__TASK DIRECTIONS__.
Reproduce the rows below word for word, starting at their first line and stopping after the line that contains "Task: Click on".

-- EXTRACTED ENTRIES follows --

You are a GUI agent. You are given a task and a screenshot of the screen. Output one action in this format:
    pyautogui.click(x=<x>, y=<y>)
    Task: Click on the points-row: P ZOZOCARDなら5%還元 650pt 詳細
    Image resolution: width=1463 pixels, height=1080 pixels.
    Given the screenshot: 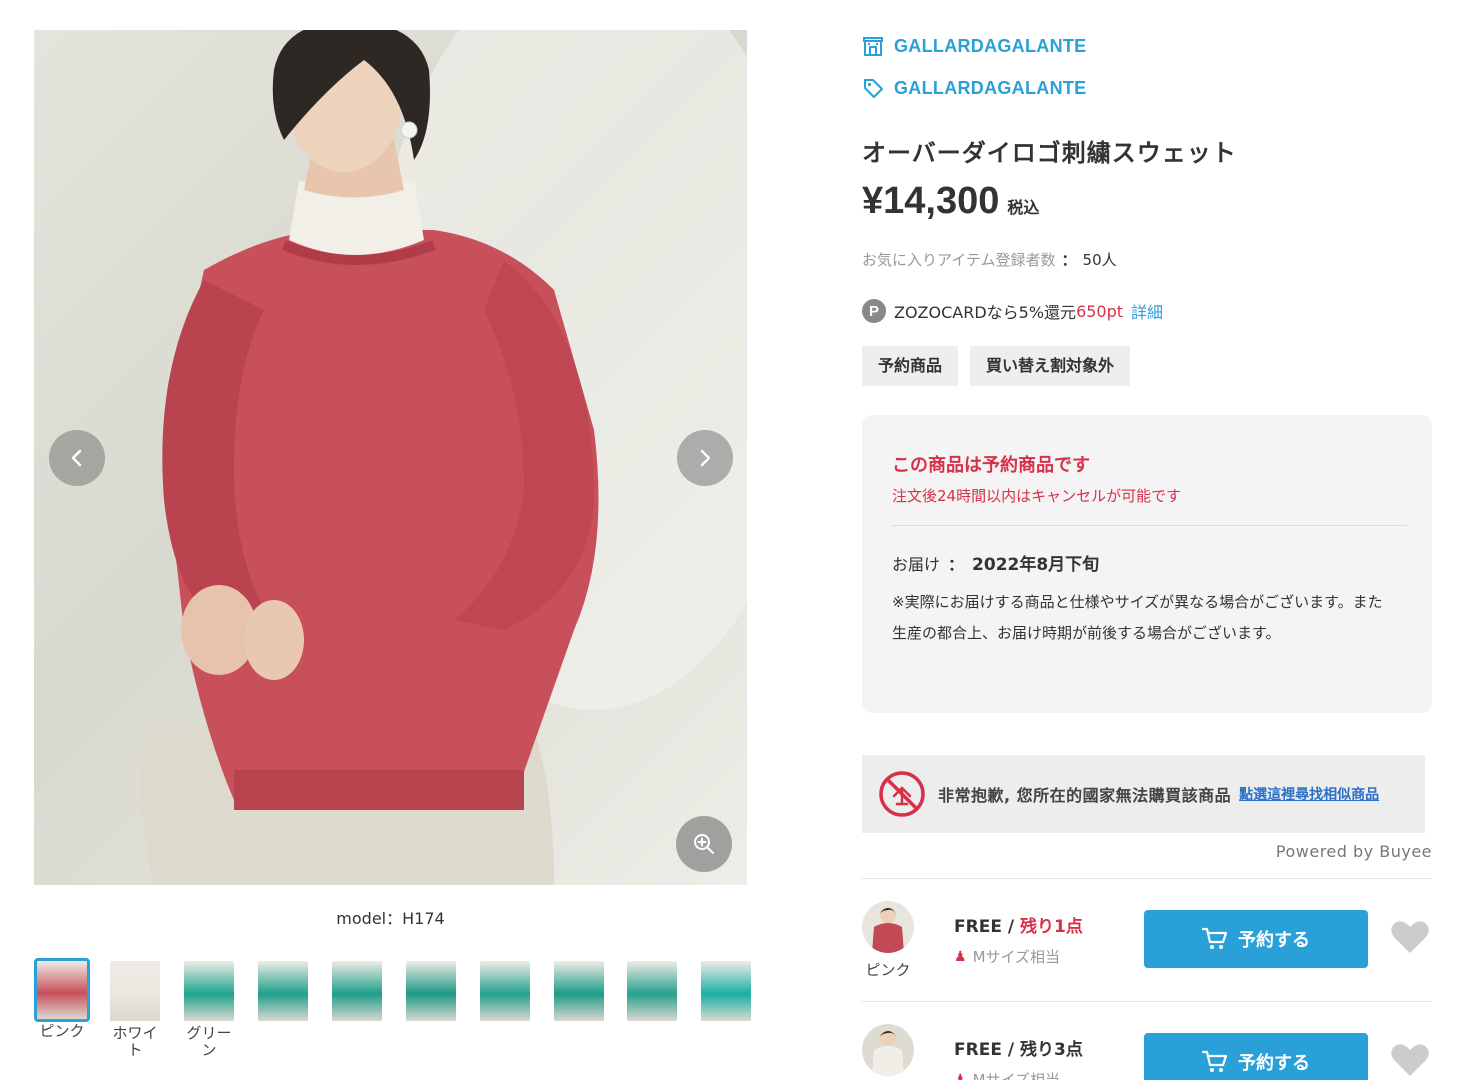 What is the action you would take?
    pyautogui.click(x=1012, y=311)
    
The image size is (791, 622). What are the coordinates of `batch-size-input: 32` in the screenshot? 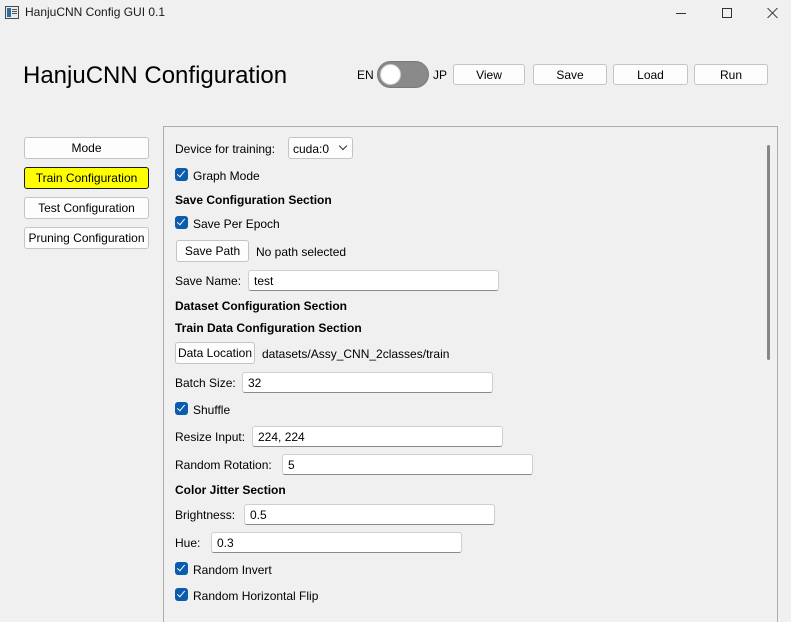 It's located at (368, 382).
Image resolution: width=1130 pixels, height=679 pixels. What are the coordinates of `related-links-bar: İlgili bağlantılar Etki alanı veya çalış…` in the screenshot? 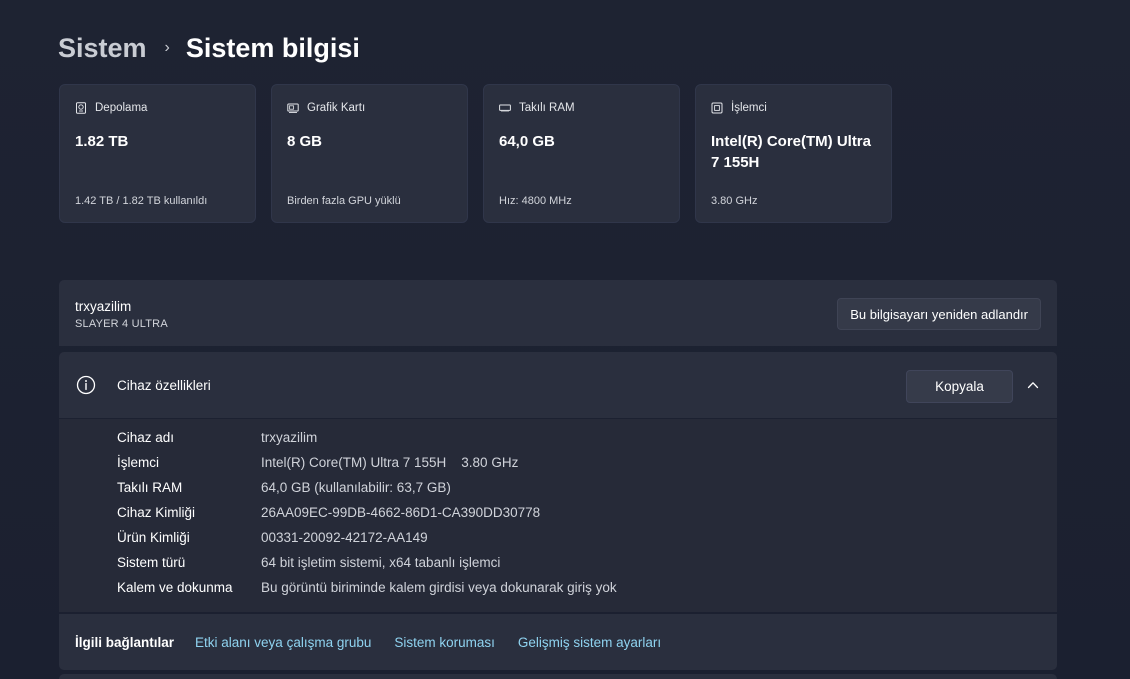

-- EXTRACTED ENTRIES concluded --

__PROBLEM SOLUTION__.
You are a GUI agent. You are given a task and a screenshot of the screen. Output one action in this format:
    pyautogui.click(x=<x>, y=<y>)
    Task: Click on the points-row: P ZOZOCARDなら5%還元 650pt 詳細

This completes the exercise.